-- The task --
Copy out each line of the listing below that contains the word "Open".

-- Data excerpts follows --

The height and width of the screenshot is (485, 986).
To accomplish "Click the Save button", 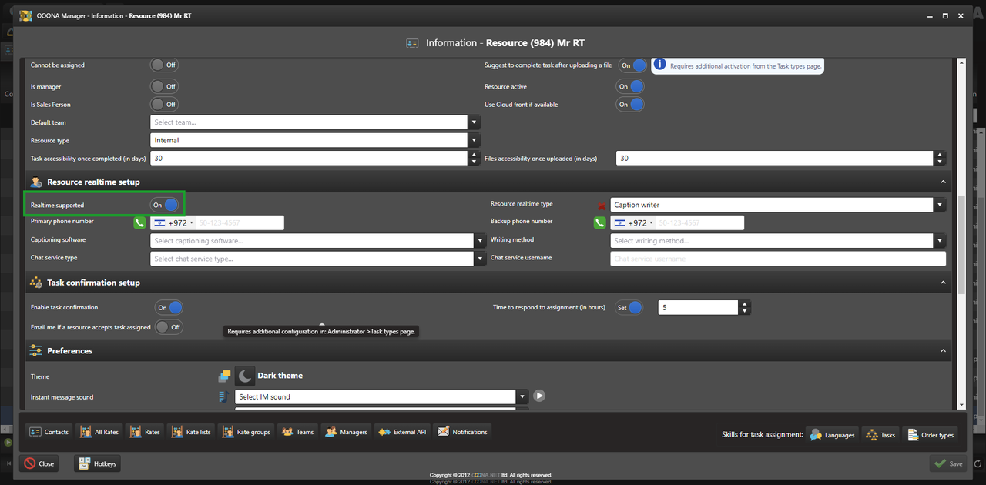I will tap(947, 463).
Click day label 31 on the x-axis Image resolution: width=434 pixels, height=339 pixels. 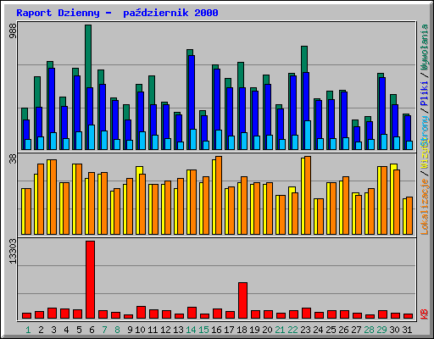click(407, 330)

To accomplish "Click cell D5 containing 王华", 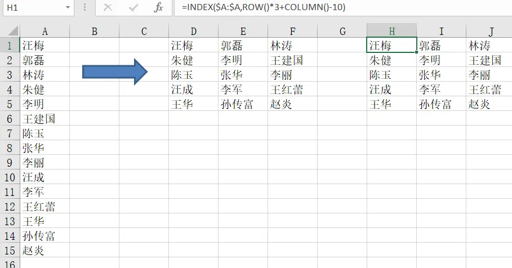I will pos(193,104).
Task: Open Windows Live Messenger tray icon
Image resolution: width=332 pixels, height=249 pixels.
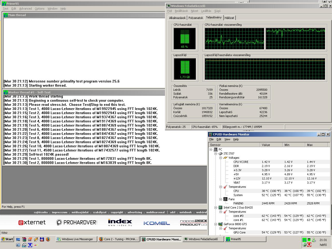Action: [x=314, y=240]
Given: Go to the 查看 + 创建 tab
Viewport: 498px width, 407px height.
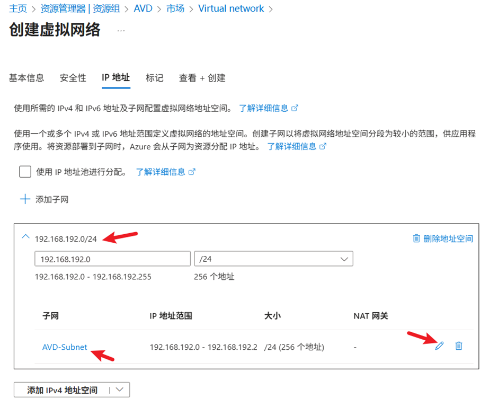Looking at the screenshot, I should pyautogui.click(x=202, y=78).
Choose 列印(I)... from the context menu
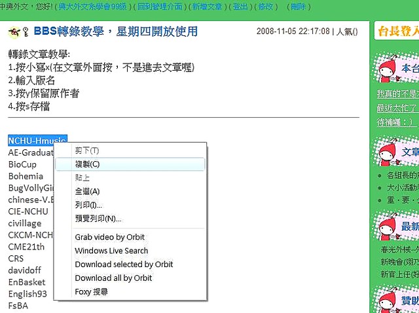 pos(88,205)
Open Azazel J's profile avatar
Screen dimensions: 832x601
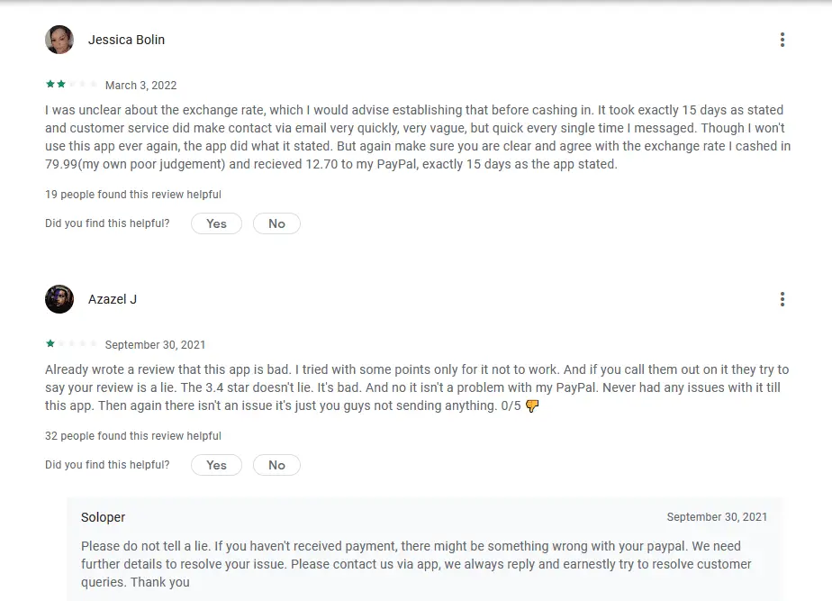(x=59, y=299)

-- Data excerpts concluded --
-- Data excerpts follows --

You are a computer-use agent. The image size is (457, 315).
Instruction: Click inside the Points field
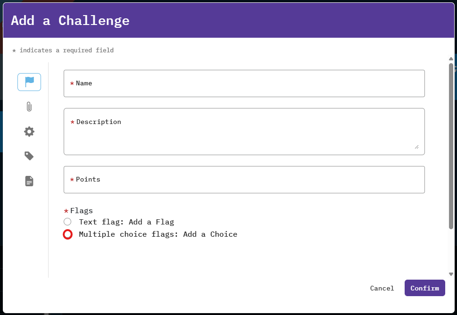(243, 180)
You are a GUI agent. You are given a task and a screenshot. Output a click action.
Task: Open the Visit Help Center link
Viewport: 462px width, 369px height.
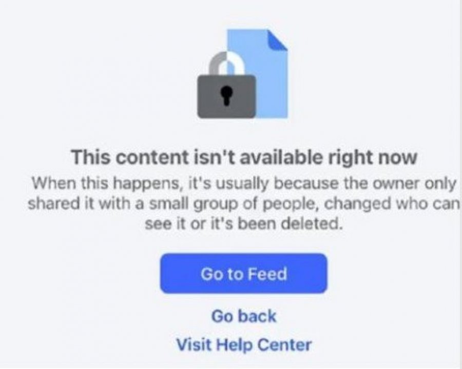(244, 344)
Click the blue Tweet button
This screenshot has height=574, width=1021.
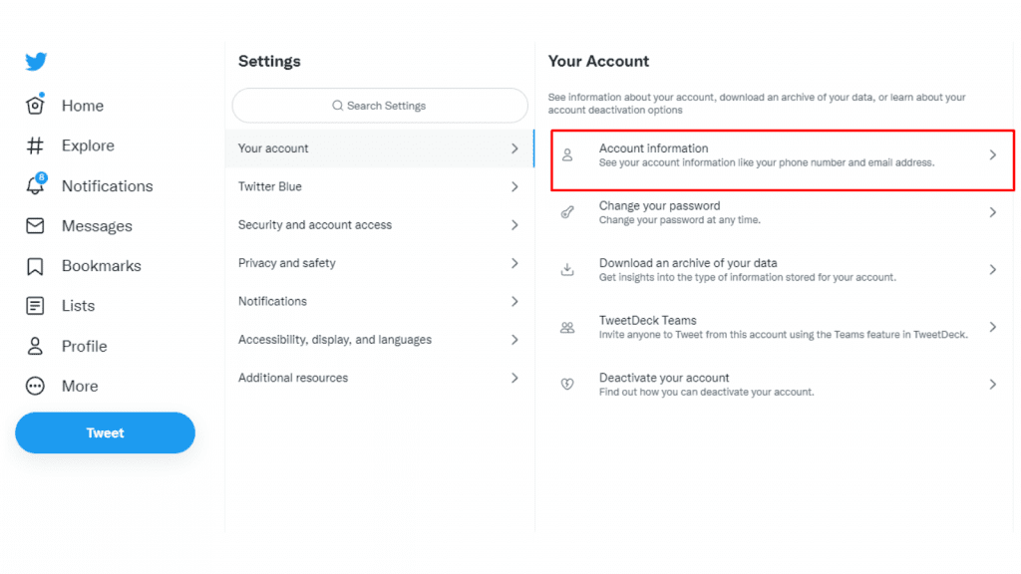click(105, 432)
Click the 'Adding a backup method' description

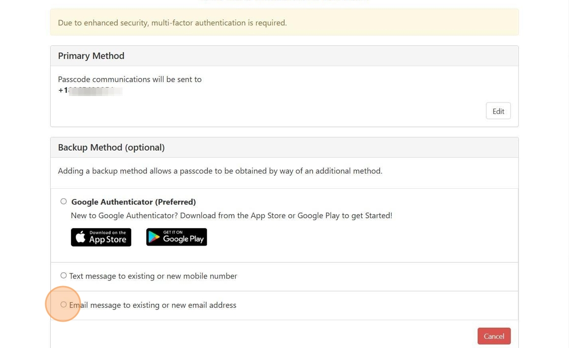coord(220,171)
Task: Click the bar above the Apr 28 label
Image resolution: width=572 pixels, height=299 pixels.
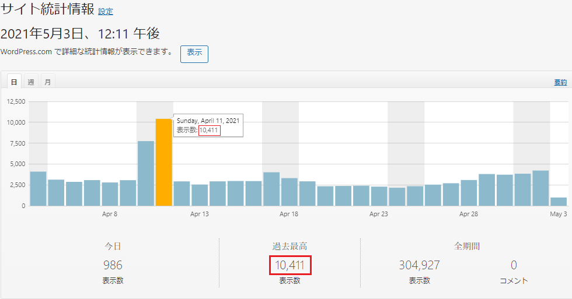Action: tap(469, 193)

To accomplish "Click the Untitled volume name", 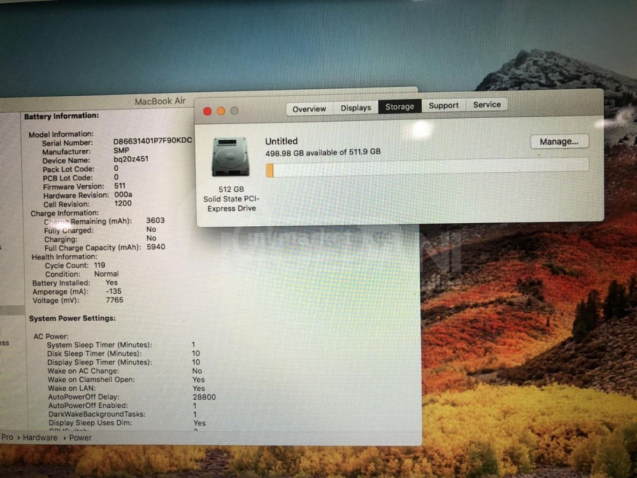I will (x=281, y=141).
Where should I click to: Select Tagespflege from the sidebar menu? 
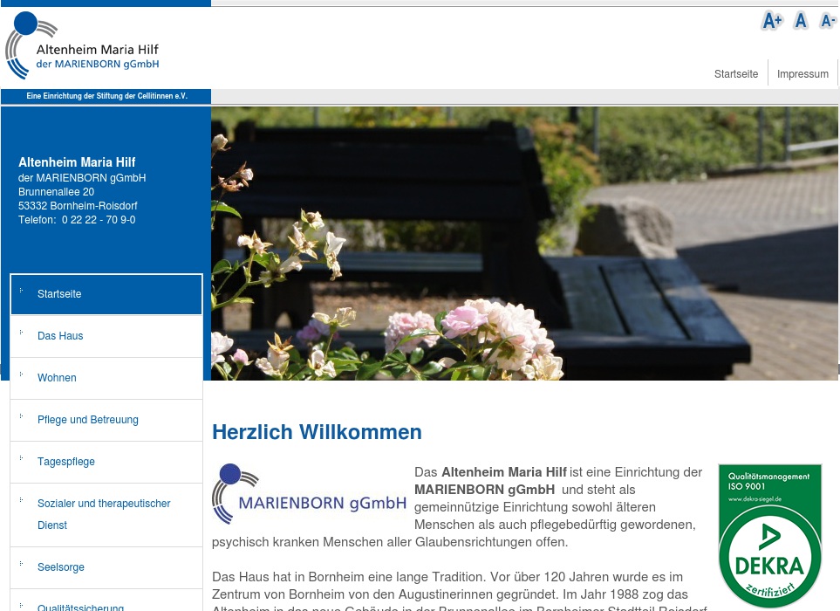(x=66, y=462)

-- Data excerpts concluded --

-- Task result --
Task: Open Windows Live Messenger tray icon
Open Azazel J's profile avatar
Task: Open the Visit Help Center link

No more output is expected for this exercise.